Let’s take a look at the memorandum opinion ordered by District Court Judge of the Southern District of California, Anthony J. Battaglia. The memorandum was signed last July of 2017 that denies the motion by North American Bancard, LLC (NAB) against Gerald McGhee.

North American Bancard or NAB leaned to the user agreement and its provision between the merchant and the company. The user agreement states that “IN THE ABSENCE OF RESOLVING THE DISPUTE, AND INSTEAD OF SUING IN COURT, PA AND YOU AGREE TO SETTLE AND RESOLVE FULLY AND FINALLY ALL DISPUTES EXCLUSIVELY BY ARBITRATION . . . . THE AGREEMENT TO HAVE DISPUTES RESOLVED BY ARBITRATION IS MADE WITH THE UNDERSTANDING THAT EACH PARTY IS IRREVOCABLY, KNOWINGLY AND INTELLIGENTLY WAIVING AND RELEASING ITS RIGHT TO LITIGATE DISPUTES THROUGH A COURT AND TO HAVE A JUDGE OR JURY DECIDE DISPUTES.”

Notice Not Provided

According to the judge’s opinion, the website used didn’t provide any constructive notice, that points to the User Agreement are a part of the contract between the company (NAB) and its customers. Additionally, the User Agreement page of the company on the Terms and Conditions section didn’t indicate any required affirmative actions. The page just showing the text and it simply read as “View the User Agreement here.”

Furthermore, the opinion states that the Terms and Conditions page on the site that was being agreed to is for the overall agreement. The opinion also explained that “A reasonably prudent user would not expect to need to look for hyperlink to webpages other than the Terms and Conditions.”

NAB’s Argument About the Case

As expected, NAB disputed Battaglia’s order and argued that the customer (McGhee) didn’t provide any other evidence that has something to do with his indicated assent. The opinion answered the argument and stated that “NAB did not make a ‘prima facie’ showing that McGhee assented to the User Agreement and the arbitration clause; therefore, it was unnecessary for McGhee to provide rebutting evidence.”

In relation to that, the McGhee v. North American Bancard, LCC (Ban) 17-56248 appeal was discerned by Circuit Judges A. Wallace Tashima, Kim Wardlaw and District Court Judge Robert. W. Pratt from the Southern District of Iowa.

The proceeding led to McGhee to believe that a nationwide class action on behalf of merchants who obtained a PayAnywhere card-reader from NAB which he didn’t use, has drawn a non-use fee from his account. Starting from this, NAB refused to provide a refund. This was the story of the complaint.

Request for Stay by NAB

The proceeding of the denying arbitration was on appeal, the company asked Battaglia to stay with the proceedings.
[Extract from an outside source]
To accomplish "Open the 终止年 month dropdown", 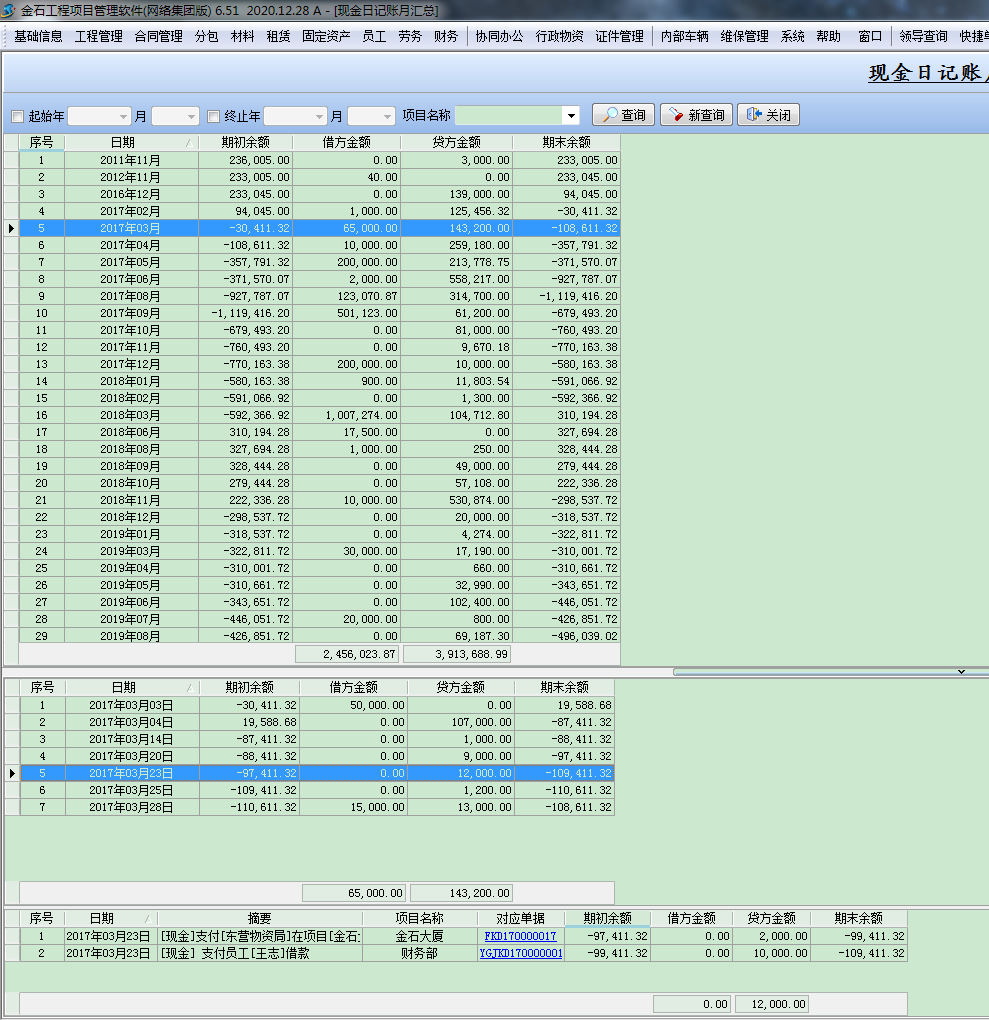I will click(x=387, y=116).
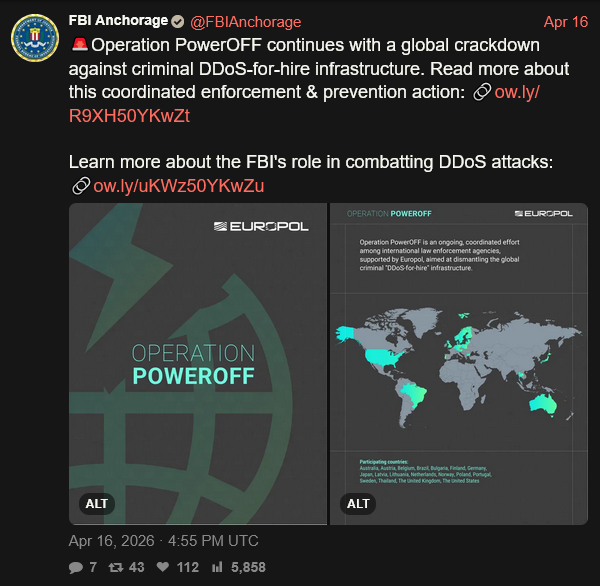
Task: Show ALT text for the Europol logo image
Action: point(96,504)
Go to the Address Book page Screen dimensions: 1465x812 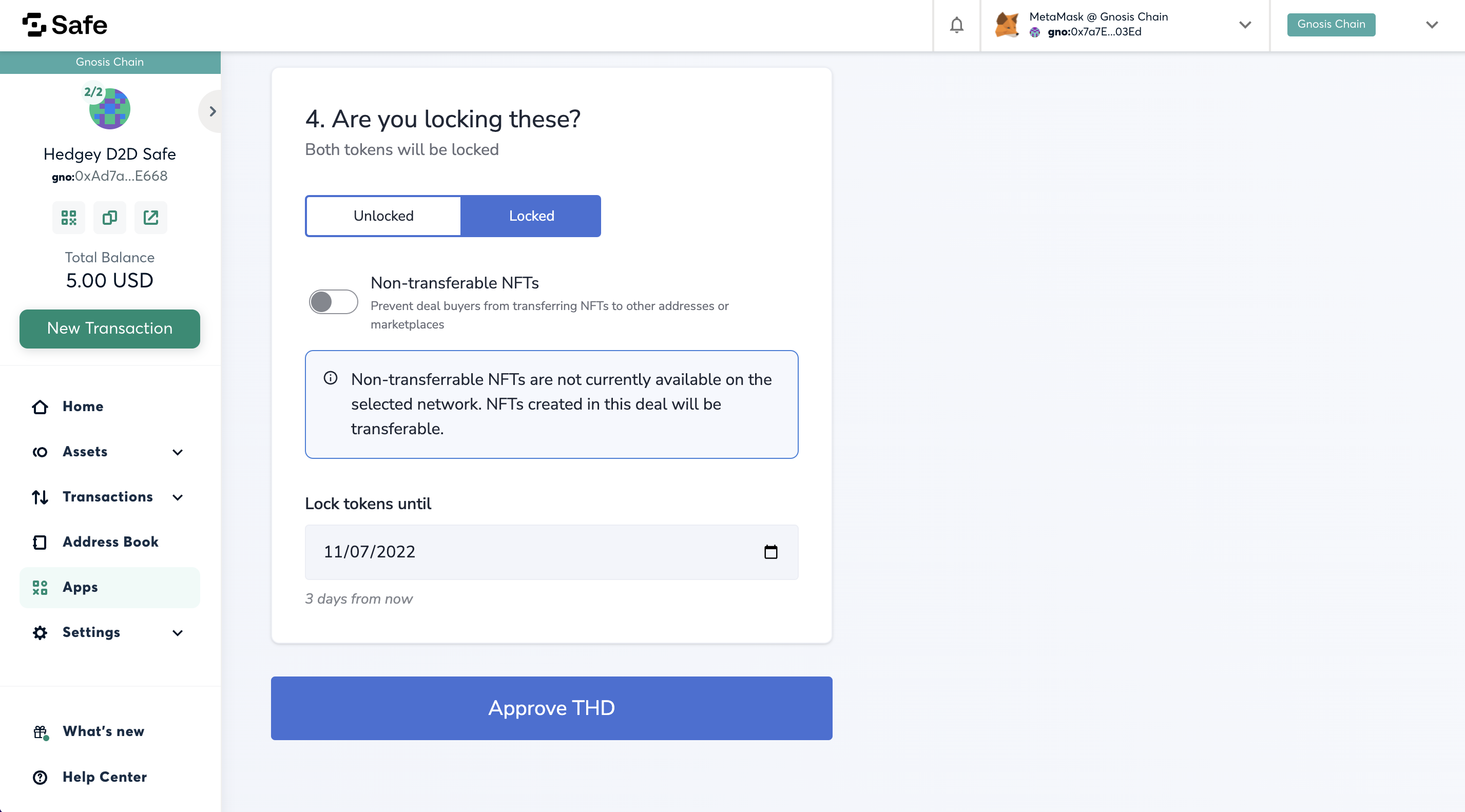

He mentioned that NAB and the Ninth Circuit has not fully resolved the issue on hand. After considering the weight of the argument, they favored to stay.

“NAB argues the Ninth Circuit has not resolved the issue of whether users can be compelled into arbitration agreements by clicking an ‘I accept’ button on a website. NAB cites to a Second Circuit opinion which recently held ‘such agreements are enforceable.’…NAB, therefore, asserts this is an important and novel area of law and ‘that the Ninth Circuit be allowed to consider this critical issue before NAB is required to litigate in this District Court.”